Ölümün farkında olmak, insanı diğer canlılardan ayıran niteliklerinden biridir. Kendi ölümümüz ve sevdiklerimizin ölümü yaşanacak olan bir gerçektir. Karşı koyulamaz bu farkındalık, insan yaşamında önemli etkilere sahiptir. Sonluluğun bilincinde olmak ‘‘ölüm kaygısı’’ olarak adlandırılan kişinin kendisinin, ailesinin ve etrafında bulunan değer verdiği insanların ölmesinden korkmayı barındıran rahatsız edici düşünceleri beraberinde getirebilir.

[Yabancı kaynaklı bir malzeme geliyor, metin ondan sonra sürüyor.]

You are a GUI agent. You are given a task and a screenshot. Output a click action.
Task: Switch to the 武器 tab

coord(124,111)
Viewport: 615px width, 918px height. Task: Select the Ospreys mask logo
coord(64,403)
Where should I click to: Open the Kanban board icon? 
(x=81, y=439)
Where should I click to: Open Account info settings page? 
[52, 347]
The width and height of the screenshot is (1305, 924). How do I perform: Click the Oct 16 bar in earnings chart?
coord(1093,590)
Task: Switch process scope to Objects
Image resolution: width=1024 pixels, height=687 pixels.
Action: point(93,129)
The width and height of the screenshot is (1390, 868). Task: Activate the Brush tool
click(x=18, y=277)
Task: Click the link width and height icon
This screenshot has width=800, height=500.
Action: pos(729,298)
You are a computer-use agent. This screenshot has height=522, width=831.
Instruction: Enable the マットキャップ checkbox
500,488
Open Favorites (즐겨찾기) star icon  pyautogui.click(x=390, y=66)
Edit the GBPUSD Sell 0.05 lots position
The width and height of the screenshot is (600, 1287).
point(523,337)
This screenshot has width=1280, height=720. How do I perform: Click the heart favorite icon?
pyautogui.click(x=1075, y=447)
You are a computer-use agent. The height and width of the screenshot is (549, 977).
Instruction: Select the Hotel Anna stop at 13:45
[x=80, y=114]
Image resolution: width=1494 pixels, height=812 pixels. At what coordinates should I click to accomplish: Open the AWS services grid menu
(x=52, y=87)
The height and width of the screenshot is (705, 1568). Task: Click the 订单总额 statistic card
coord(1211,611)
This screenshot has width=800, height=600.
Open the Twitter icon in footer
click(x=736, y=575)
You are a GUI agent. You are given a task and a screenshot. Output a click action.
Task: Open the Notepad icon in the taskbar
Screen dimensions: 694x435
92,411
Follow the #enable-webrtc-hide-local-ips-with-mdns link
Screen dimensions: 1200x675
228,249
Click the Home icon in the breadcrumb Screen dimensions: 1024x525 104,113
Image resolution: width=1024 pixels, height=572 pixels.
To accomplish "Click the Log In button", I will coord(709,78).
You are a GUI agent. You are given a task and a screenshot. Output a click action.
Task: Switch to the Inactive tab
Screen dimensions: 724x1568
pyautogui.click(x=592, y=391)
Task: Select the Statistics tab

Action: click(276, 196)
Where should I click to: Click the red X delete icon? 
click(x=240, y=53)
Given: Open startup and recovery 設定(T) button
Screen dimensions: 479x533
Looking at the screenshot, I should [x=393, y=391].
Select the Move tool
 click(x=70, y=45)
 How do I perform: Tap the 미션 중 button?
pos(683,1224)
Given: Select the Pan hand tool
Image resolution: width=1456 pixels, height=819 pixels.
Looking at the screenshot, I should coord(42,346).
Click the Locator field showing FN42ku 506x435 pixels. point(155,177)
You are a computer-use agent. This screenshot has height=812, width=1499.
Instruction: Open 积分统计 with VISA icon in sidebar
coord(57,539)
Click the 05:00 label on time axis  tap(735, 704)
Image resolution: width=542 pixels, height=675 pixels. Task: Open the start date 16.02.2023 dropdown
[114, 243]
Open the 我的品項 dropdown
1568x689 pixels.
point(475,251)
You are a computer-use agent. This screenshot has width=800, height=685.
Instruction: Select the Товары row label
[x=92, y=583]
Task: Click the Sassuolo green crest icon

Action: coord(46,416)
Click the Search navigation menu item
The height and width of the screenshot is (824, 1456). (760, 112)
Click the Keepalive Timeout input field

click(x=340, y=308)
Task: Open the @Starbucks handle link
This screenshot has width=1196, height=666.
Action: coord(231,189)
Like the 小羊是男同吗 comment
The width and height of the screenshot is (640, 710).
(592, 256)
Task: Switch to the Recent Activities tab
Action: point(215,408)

Sizin için değerli olan insanlar hasta olduğunda veya kaza geçirdiğinde onların ölümlerinden korkmak normaldir ancak sevdikleriniz sağlıklı ve güzel bir hayat geçirirken onların ölümlerinden korkmak kaygı barındırır. Kaygılanmanıza neden olacak gerçek bir durum meydana gelmediği halde bunun üzerine yoğunlaşmak temelde kendi varlığınızla ilgilidir. Kaybetmekten korktuğunuz kişi hayattayken ondan sevgi almak, destek görmek, yaptıklarınızı onun bakış açısıyla büyütmek ve gününüzü onunla geçirmek bildiğiniz ve kendinizi güçlü hissettiğiniz bir alandır. Zihnin sevdiklerini kaybetme düşünceleri içerisinden çıkamayışı ise kişinin onların varlığında tanımladığı ve aşina olduğu özellikleri kendi başına karşılayamayacağı, bilmediği bir alanla baş edebilmek için ruhsal ve fiziksel olarak yetersiz kalacağı düşünceleriyle ilişkilidir. Bu noktada kendine yetebilmek önemlidir. Kendine yetmek kavramı çoğu zaman bağını koparmak ve izole bir yaşam sürmek şeklinde algılanır. Ancak bu kavramda bahsedilen, kişinin kendi davranış ve düşüncelerine güvenmesi, problemleri çözebileceğine inanması ve sahip olduğu kaynakları kullanma becerisi ile ilgilidir.Ölüme yönelik kaygı sevdiklerini kaybetme korkusu dışında kişinin kendi ölümü hakkında zorlayıcı düşüncelere sahip olması şeklinde de kendini gösterir. Düşüncelerle yüzleşmek, zihni kurcalayan inançları iyi ve gerçekçi bir biçimde tanımlamak kişinin kendi ölümüne yönelik kaygıları dizginlemesi için alan açar. Ölüm birçok belirsizliği içerisinde barındırır ancak bu durumla ilgili kavramların kaygı oluşturması, kişinin kendisine yakından bakması için bir araçtır. Kendi yaşantınızda tamamlanmamış ilişkilere, karşılanmamış ihtiyaçlara ve suçluluk duyulan yaşantılara yönelik acı çekme korkusuna bakmanın gerekliliği bu yolla yüzeye çıkar.
Ölüm kaygısı farklı boyutlarda olmakla birlikte her insanda bulunur. Bu kavrama yönelik alınan yapıcı tavır, gerçeği kabul ederek yaşamı verimli geçirmek, haz peşinde kaybolmamak ve eylemleri belirli bir amaç ve anlam çerçevesinde gerçekleştirmek için fayda sağlar.